In vitro assessment of pulp chamber temperature of different teeth submitted to dental bleaching associated with LED/laser and halogen lamp appliances

This study sought to assess the pulp chamber temperature in different groups of human teeth that had been bleached using hydrogen peroxide gel activated with halogen lamps or hybrid LED/laser appliances. Four groups of ten teeth (maxillary central incisors, mandibular incisors, mandibular canines, and maxillary canines) were used. A digital thermometer with a K-type thermocouple was placed inside pulp chambers that had been filled with thermal paste. A 35% hydrogen peroxide-based red bleaching gel was applied to all teeth and photocured for a total of three minutes and 20 seconds (five activations of 40 seconds each), using light from an LED/laser device and a halogen lamp. The temperatures were gauged every 40 seconds and the data were analyzed by three-way ANOVA, followed by Tukey's test. Regardless of the light source, statistically significant differences were observed between the groups of teeth. The mean temperature values (±SD) were highest for maxillary central incisors and lowest for mandibular canines. The halogen lamp appliance produced more pulp chamber heating than the LED/laser appliance. The increase in irradiation time led to a significant increase in temperature.

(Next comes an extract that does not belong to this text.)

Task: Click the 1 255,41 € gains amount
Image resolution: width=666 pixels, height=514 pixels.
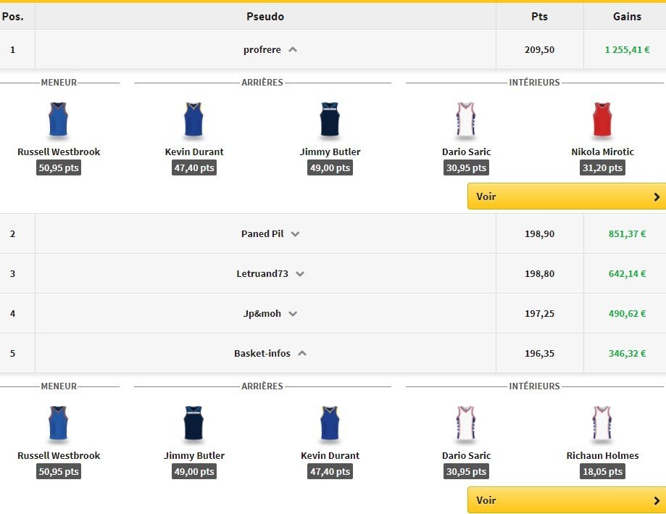Action: [x=627, y=50]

Influence of the coloring agent concentration on bleaching gel and pulp chamber temperatures during dental bleaching

This study evaluated the Influence of the coloring agent concentration on the temperature of the gel layer and pulp chamber during dental bleaching with an LED/laser light source. Ten human incisors and a digital thermometer with K-type thermocouples were used. Using a high-speed spherical diamond bur, endodontic access was gained through openings on the lingual faces until pulp chamber was exposed. One end of the thermocouple was placed on the labial surface (immersed in bleaching gel) and the other end in the pulp chamber. The same 10 specimens were used in the 12 groups, according to the type and concentration of bleaching gel. Each bleaching gel was used in four different concentrations: manipulated without coloring, with normal quantity recommended by the manufacturer, with double the recommended amount of coloring, and with triple the recommended amount of coloring. The temperature rise was measured every 30 seconds for three minutes with a K-type thermocouple. The data were analyzed by ANOVA to examine the concentration and type of bleaching gel. This test was followed by Tukey's test, which was performed Independently for the gel at the labial surface and the pulp chamber (a = 5%). For both surfaces, values of p = 0.00 were obtained for all factors and for the Interaction between them. The varying concentrations of coloring agent produced statistically significant differences in terms of temperature increase for both the gel layer and the pulp chamber during activation.